→ **Task objective**
Return all the lines below exactly as written. Drop every picture.

→ **Data under study**
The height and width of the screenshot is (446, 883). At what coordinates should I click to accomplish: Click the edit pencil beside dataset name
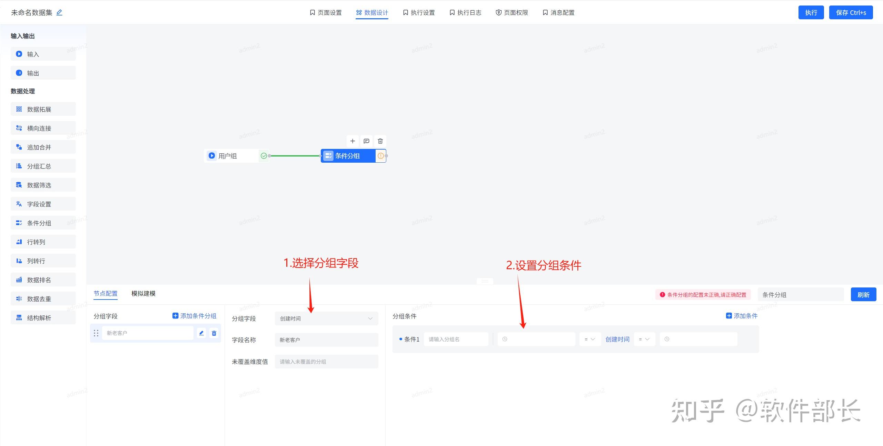(x=59, y=12)
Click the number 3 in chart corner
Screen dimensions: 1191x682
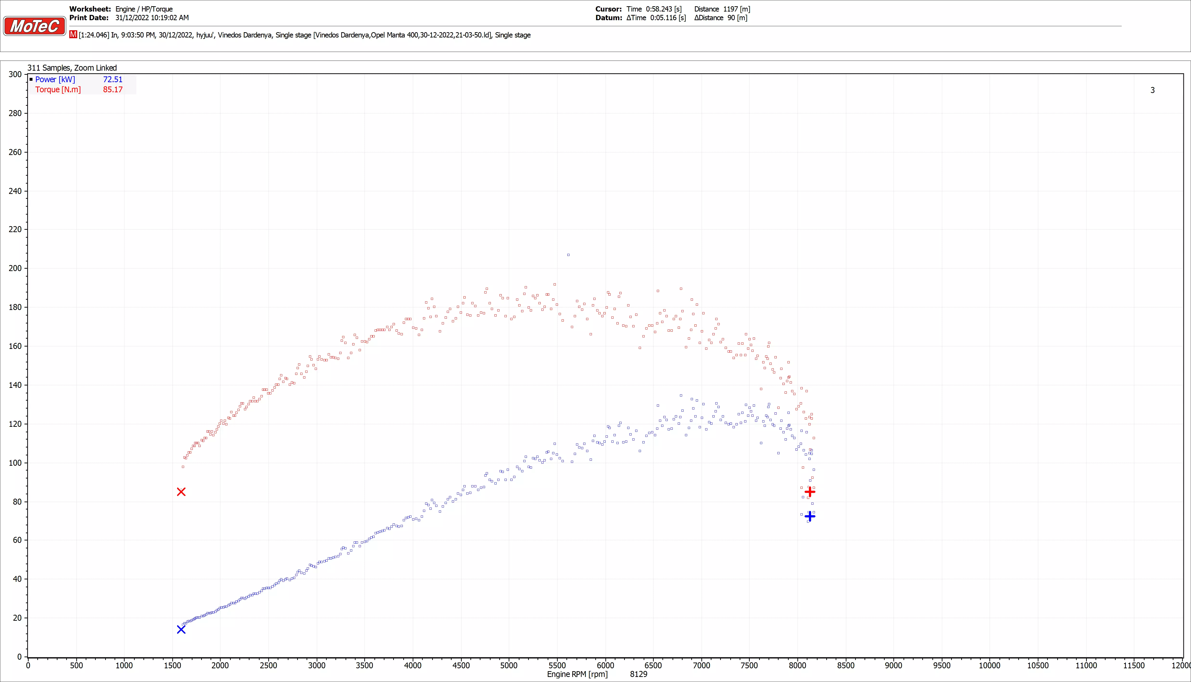(1152, 90)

→ **Task result**
The height and width of the screenshot is (446, 883). At what coordinates should I click to accomplish: Click the edit pencil beside dataset name
(x=59, y=12)
Click the number 3 in chart corner
Screen dimensions: 1191x682
(1152, 90)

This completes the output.